It was early afternoon and while Ninevah Redstone wandered Dark's Mansion looking for Jonas, far over the other side of the Drift Jibbit had taken refuge on the lower left roof of the Terrible House. He was huddled against an outcrop of chimneys, trying to look like wall. He had been there all day.

He tensed. Out of the corner of his eye he saw movement, a grey shape slinking towards him over the sloping roof. Yellow eyes glowed as the shape passed through the shadow cast by a block of chimneys. Giving up on the disguise, Jibbit ran, scampering over the tiles on all fours and hooting with fright. The grey shape came after him, also on all fours, managing the steep rooftops almost as easily as the gargoyle. Soon, any advantage Jibbit gained from his agility was lost because the grey shape was just as fast, and also much longer, so it could cover the tiles more quickly. It was gaining on him, its yellow eyes shining with the chase.

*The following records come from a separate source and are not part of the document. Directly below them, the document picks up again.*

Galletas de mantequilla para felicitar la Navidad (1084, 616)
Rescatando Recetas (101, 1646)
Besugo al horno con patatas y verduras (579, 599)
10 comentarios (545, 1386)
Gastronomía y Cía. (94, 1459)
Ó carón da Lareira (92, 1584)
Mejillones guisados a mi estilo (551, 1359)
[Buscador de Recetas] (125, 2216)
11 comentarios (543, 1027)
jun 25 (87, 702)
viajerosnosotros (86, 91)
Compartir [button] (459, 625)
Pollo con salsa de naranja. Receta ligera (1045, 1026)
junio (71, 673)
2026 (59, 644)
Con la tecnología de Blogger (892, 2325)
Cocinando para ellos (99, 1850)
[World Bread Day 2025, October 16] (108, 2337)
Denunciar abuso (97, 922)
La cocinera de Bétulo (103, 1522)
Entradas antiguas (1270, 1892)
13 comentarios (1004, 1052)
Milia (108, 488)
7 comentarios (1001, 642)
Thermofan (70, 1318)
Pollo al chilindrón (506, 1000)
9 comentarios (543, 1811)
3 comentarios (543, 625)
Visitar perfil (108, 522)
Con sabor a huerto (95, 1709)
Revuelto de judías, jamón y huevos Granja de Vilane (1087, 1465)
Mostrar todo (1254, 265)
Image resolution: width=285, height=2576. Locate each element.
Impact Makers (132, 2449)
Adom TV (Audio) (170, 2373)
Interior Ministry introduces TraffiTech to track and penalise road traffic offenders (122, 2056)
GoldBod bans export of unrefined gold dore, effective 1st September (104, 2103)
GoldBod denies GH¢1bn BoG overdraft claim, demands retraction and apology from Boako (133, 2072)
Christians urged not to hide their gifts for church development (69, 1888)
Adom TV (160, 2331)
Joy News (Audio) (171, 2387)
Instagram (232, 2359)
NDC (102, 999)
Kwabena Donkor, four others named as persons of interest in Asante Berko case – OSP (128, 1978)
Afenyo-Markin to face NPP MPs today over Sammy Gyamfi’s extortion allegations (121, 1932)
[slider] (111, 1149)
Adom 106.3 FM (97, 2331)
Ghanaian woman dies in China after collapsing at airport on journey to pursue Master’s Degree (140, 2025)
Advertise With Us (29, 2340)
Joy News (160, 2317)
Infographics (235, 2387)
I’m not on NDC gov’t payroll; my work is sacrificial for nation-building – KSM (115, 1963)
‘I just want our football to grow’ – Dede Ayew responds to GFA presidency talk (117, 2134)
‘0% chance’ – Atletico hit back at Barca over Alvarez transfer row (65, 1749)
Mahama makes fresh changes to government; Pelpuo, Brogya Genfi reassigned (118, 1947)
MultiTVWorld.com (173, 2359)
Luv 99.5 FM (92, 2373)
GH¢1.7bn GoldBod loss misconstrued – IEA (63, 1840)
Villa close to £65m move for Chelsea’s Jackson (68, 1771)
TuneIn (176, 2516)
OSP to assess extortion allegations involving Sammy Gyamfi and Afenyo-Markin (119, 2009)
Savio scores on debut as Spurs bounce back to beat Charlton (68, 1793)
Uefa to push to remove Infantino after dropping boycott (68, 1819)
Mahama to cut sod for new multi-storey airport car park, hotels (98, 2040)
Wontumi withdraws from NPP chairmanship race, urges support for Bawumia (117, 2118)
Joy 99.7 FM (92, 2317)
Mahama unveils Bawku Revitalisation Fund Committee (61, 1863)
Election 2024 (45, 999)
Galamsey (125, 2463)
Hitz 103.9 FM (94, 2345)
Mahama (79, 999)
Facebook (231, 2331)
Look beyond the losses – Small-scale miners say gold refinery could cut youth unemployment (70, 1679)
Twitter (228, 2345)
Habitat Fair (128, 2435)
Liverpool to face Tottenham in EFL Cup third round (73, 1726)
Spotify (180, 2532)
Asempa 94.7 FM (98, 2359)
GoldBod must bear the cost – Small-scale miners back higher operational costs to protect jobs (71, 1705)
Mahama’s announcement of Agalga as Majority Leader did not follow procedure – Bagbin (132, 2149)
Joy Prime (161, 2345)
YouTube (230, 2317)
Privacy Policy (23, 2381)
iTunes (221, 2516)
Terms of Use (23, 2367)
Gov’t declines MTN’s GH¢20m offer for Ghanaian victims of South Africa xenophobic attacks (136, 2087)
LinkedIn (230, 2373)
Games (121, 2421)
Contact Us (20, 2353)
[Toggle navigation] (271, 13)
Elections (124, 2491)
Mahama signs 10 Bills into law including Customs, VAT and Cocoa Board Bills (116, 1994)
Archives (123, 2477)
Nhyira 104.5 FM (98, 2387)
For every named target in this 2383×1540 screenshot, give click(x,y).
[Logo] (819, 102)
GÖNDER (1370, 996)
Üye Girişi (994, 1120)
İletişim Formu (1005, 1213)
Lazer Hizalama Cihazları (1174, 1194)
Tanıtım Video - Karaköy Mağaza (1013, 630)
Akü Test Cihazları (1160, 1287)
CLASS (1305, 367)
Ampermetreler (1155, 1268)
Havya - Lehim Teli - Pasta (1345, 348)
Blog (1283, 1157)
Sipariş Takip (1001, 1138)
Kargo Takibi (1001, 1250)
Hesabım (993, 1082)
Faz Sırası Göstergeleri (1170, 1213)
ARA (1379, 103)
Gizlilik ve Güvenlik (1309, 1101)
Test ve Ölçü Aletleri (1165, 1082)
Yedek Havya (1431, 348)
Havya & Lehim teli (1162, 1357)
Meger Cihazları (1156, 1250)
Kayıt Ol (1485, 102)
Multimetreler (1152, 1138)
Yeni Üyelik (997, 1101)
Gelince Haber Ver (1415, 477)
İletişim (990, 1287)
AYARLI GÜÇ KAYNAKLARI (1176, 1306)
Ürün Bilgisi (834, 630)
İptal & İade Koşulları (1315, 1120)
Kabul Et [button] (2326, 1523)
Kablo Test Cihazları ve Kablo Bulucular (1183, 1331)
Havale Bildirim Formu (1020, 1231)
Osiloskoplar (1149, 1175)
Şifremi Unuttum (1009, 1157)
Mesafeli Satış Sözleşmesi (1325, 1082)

Jibbit screamed as a thin hand shot out and grabbed his foot.

‘Got you,' said Mrs Dunvice. ‘Come along, Mr Strood wants a word.'

Jibbit struggled and thrashed, gouging marks in the tiles and hooting like crazy. The half-werewolf housekeeper dragged him easily towards her, bundled him into her pinafore, tied the strings and picked the whole bundle up in her teeth. Then she set off, still on all fours, heading for the roof door.

‘It wasn't my fault!' wailed Jibbit, still struggling. ‘It was the bogeyman! He made me! I never missed an Evebell till now. Is not FAIR!'

‘Shtop making shuch a fush,' snapped Mrs Dunvice through a mouthful of apron. ‘You're caushing me bother. If you break my teesh you're gravel, got that?'

The door on to the roof of the Terrible House was in one of the lesser attics towards the back. Once inside, she stood upright and smoothed her skirts and hair, then swapped Jibbit to one hand and started downstairs.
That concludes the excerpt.